Stated problem> Could you format all of the material below as a Markdown table with the columns No. and Line, giving each line its own numbered row and leaving out blank lines?

** START OF Records for this exercise **

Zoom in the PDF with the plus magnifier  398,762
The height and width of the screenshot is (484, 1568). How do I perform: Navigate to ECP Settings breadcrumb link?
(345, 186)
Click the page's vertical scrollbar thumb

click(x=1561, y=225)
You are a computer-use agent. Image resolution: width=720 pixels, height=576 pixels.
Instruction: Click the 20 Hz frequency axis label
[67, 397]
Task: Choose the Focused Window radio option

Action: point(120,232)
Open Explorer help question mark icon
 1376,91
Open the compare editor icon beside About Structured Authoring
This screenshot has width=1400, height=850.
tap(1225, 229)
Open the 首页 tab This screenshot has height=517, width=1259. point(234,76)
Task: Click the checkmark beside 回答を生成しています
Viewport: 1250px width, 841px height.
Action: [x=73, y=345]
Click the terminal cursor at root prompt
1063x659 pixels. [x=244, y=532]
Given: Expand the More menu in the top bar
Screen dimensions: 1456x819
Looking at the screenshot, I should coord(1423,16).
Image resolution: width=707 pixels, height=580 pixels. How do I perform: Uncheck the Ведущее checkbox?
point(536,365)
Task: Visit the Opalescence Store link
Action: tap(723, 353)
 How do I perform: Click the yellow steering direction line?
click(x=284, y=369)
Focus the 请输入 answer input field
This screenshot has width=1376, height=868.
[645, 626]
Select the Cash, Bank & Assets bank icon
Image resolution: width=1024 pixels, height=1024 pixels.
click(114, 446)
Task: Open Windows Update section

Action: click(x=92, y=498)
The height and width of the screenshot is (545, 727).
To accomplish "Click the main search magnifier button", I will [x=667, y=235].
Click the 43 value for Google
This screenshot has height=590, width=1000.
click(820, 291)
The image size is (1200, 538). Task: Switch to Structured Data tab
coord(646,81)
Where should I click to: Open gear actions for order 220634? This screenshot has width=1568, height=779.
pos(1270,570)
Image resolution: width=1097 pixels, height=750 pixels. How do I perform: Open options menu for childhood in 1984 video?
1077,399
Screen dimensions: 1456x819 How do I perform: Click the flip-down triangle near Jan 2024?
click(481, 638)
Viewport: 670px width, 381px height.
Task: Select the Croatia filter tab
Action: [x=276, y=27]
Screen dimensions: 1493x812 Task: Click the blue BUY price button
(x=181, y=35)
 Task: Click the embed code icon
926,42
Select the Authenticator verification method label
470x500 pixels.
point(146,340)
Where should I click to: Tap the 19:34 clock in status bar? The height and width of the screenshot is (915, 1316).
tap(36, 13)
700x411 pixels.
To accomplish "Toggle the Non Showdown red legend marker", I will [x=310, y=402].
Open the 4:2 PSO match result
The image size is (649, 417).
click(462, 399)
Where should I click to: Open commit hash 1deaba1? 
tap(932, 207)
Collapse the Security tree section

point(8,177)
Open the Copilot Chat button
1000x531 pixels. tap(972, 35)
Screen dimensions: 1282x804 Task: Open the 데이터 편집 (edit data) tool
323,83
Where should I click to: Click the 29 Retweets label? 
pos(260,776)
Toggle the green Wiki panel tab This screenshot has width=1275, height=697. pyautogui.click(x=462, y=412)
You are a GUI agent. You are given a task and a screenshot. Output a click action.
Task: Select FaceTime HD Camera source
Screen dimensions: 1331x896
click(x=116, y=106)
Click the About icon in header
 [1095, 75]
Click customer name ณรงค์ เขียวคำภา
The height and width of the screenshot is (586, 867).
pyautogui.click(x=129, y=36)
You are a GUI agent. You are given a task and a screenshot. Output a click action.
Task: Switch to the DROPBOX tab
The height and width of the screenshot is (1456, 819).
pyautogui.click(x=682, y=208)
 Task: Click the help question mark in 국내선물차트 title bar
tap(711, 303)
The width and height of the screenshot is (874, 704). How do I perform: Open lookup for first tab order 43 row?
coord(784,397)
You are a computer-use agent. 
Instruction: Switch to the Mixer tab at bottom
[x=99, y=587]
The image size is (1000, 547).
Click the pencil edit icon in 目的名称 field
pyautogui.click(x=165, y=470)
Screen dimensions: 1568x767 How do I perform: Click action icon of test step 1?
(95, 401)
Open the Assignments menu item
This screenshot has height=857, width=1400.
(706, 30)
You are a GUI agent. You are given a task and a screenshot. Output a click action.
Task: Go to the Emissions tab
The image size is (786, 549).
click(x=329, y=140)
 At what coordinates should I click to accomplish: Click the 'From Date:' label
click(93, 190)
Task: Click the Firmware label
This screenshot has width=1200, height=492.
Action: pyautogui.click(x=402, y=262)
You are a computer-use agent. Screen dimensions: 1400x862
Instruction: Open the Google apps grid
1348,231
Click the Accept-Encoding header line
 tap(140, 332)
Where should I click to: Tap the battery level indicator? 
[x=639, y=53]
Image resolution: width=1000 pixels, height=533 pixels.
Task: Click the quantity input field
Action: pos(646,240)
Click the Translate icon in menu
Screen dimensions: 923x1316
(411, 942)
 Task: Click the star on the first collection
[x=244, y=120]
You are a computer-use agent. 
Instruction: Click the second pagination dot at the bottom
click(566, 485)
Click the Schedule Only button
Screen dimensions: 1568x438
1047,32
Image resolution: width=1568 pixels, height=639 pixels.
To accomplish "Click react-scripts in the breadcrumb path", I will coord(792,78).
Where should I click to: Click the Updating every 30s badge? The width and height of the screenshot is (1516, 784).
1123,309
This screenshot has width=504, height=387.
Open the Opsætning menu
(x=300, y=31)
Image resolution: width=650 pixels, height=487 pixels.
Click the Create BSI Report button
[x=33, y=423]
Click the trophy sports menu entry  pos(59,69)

** END OF Records for this exercise **

The answer>
| No. | Line |
|---|---|
| 1 | Zoom in the PDF with the plus magnifier  398,762 |
| 2 | The height and width of the screenshot is (484, 1568). How do I perform: Navigate to ECP Settings breadcrumb link? |
| 3 | (345, 186) |
| 4 | Click the page's vertical scrollbar thumb |
| 5 | click(x=1561, y=225) |
| 6 | You are a computer-use agent. Image resolution: width=720 pixels, height=576 pixels. |
| 7 | Instruction: Click the 20 Hz frequency axis label |
| 8 | [67, 397] |
| 9 | Task: Choose the Focused Window radio option |
| 10 | Action: point(120,232) |
| 11 | Open Explorer help question mark icon |
| 12 |  1376,91 |
| 13 | Open the compare editor icon beside About Structured Authoring |
| 14 | This screenshot has width=1400, height=850. |
| 15 | tap(1225, 229) |
| 16 | Open the 首页 tab This screenshot has height=517, width=1259. point(234,76) |
| 17 | Task: Click the checkmark beside 回答を生成しています |
| 18 | Viewport: 1250px width, 841px height. |
| 19 | Action: [x=73, y=345] |
| 20 | Click the terminal cursor at root prompt |
| 21 | 1063x659 pixels. [x=244, y=532] |
| 22 | Given: Expand the More menu in the top bar |
| 23 | Screen dimensions: 1456x819 |
| 24 | Looking at the screenshot, I should coord(1423,16). |
| 25 | Image resolution: width=707 pixels, height=580 pixels. How do I perform: Uncheck the Ведущее checkbox? |
| 26 | point(536,365) |
| 27 | Task: Visit the Opalescence Store link |
| 28 | Action: tap(723, 353) |
| 29 |  How do I perform: Click the yellow steering direction line? |
| 30 | click(x=284, y=369) |
| 31 | Focus the 请输入 answer input field |
| 32 | This screenshot has width=1376, height=868. |
| 33 | [645, 626] |
| 34 | Select the Cash, Bank & Assets bank icon |
| 35 | Image resolution: width=1024 pixels, height=1024 pixels. |
| 36 | click(114, 446) |
| 37 | Task: Open Windows Update section |
| 38 | Action: click(x=92, y=498) |
| 39 | The height and width of the screenshot is (545, 727). |
| 40 | To accomplish "Click the main search magnifier button", I will [x=667, y=235]. |
| 41 | Click the 43 value for Google |
| 42 | This screenshot has height=590, width=1000. |
| 43 | click(820, 291) |
| 44 | The image size is (1200, 538). Task: Switch to Structured Data tab |
| 45 | coord(646,81) |
| 46 | Where should I click to: Open gear actions for order 220634? This screenshot has width=1568, height=779. |
| 47 | pos(1270,570) |
| 48 | Image resolution: width=1097 pixels, height=750 pixels. How do I perform: Open options menu for childhood in 1984 video? |
| 49 | 1077,399 |
| 50 | Screen dimensions: 1456x819 How do I perform: Click the flip-down triangle near Jan 2024? |
| 51 | click(481, 638) |
| 52 | Viewport: 670px width, 381px height. |
| 53 | Task: Select the Croatia filter tab |
| 54 | Action: [x=276, y=27] |
| 55 | Screen dimensions: 1493x812 Task: Click the blue BUY price button |
| 56 | (x=181, y=35) |
| 57 |  Task: Click the embed code icon |
| 58 | 926,42 |
| 59 | Select the Authenticator verification method label |
| 60 | 470x500 pixels. |
| 61 | point(146,340) |
| 62 | Where should I click to: Tap the 19:34 clock in status bar? The height and width of the screenshot is (915, 1316). |
| 63 | tap(36, 13) |
| 64 | 700x411 pixels. |
| 65 | To accomplish "Toggle the Non Showdown red legend marker", I will [x=310, y=402]. |
| 66 | Open the 4:2 PSO match result |
| 67 | The image size is (649, 417). |
| 68 | click(462, 399) |
| 69 | Where should I click to: Open commit hash 1deaba1?  |
| 70 | tap(932, 207) |
| 71 | Collapse the Security tree section |
| 72 | point(8,177) |
| 73 | Open the Copilot Chat button |
| 74 | 1000x531 pixels. tap(972, 35) |
| 75 | Screen dimensions: 1282x804 Task: Open the 데이터 편집 (edit data) tool |
| 76 | 323,83 |
| 77 | Where should I click to: Click the 29 Retweets label?  |
| 78 | pos(260,776) |
| 79 | Toggle the green Wiki panel tab This screenshot has width=1275, height=697. pyautogui.click(x=462, y=412) |
| 80 | You are a GUI agent. You are given a task and a screenshot. Output a click action. |
| 81 | Task: Select FaceTime HD Camera source |
| 82 | Screen dimensions: 1331x896 |
| 83 | click(x=116, y=106) |
| 84 | Click the About icon in header |
| 85 |  [1095, 75] |
| 86 | Click customer name ณรงค์ เขียวคำภา |
| 87 | The height and width of the screenshot is (586, 867). |
| 88 | pyautogui.click(x=129, y=36) |
| 89 | You are a GUI agent. You are given a task and a screenshot. Output a click action. |
| 90 | Task: Switch to the DROPBOX tab |
| 91 | The height and width of the screenshot is (1456, 819). |
| 92 | pyautogui.click(x=682, y=208) |
| 93 |  Task: Click the help question mark in 국내선물차트 title bar |
| 94 | tap(711, 303) |
| 95 | The width and height of the screenshot is (874, 704). How do I perform: Open lookup for first tab order 43 row? |
| 96 | coord(784,397) |
| 97 | You are a computer-use agent.  |
| 98 | Instruction: Switch to the Mixer tab at bottom |
| 99 | [x=99, y=587] |
| 100 | The image size is (1000, 547). |
| 101 | Click the pencil edit icon in 目的名称 field |
| 102 | pyautogui.click(x=165, y=470) |
| 103 | Screen dimensions: 1568x767 How do I perform: Click action icon of test step 1? |
| 104 | (95, 401) |
| 105 | Open the Assignments menu item |
| 106 | This screenshot has height=857, width=1400. |
| 107 | (706, 30) |
| 108 | You are a GUI agent. You are given a task and a screenshot. Output a click action. |
| 109 | Task: Go to the Emissions tab |
| 110 | The image size is (786, 549). |
| 111 | click(x=329, y=140) |
| 112 |  At what coordinates should I click to accomplish: Click the 'From Date:' label |
| 113 | click(93, 190) |
| 114 | Task: Click the Firmware label |
| 115 | This screenshot has width=1200, height=492. |
| 116 | Action: pyautogui.click(x=402, y=262) |
| 117 | You are a computer-use agent. Screen dimensions: 1400x862 |
| 118 | Instruction: Open the Google apps grid |
| 119 | 1348,231 |
| 120 | Click the Accept-Encoding header line |
| 121 |  tap(140, 332) |
| 122 | Where should I click to: Tap the battery level indicator?  |
| 123 | [x=639, y=53] |
| 124 | Image resolution: width=1000 pixels, height=533 pixels. |
| 125 | Task: Click the quantity input field |
| 126 | Action: pos(646,240) |
| 127 | Click the Translate icon in menu |
| 128 | Screen dimensions: 923x1316 |
| 129 | (411, 942) |
| 130 |  Task: Click the star on the first collection |
| 131 | [x=244, y=120] |
| 132 | You are a computer-use agent.  |
| 133 | Instruction: Click the second pagination dot at the bottom |
| 134 | click(566, 485) |
| 135 | Click the Schedule Only button |
| 136 | Screen dimensions: 1568x438 |
| 137 | 1047,32 |
| 138 | Image resolution: width=1568 pixels, height=639 pixels. |
| 139 | To accomplish "Click react-scripts in the breadcrumb path", I will coord(792,78). |
| 140 | Where should I click to: Click the Updating every 30s badge? The width and height of the screenshot is (1516, 784). |
| 141 | 1123,309 |
| 142 | This screenshot has width=504, height=387. |
| 143 | Open the Opsætning menu |
| 144 | (x=300, y=31) |
| 145 | Image resolution: width=650 pixels, height=487 pixels. |
| 146 | Click the Create BSI Report button |
| 147 | [x=33, y=423] |
| 148 | Click the trophy sports menu entry  pos(59,69) |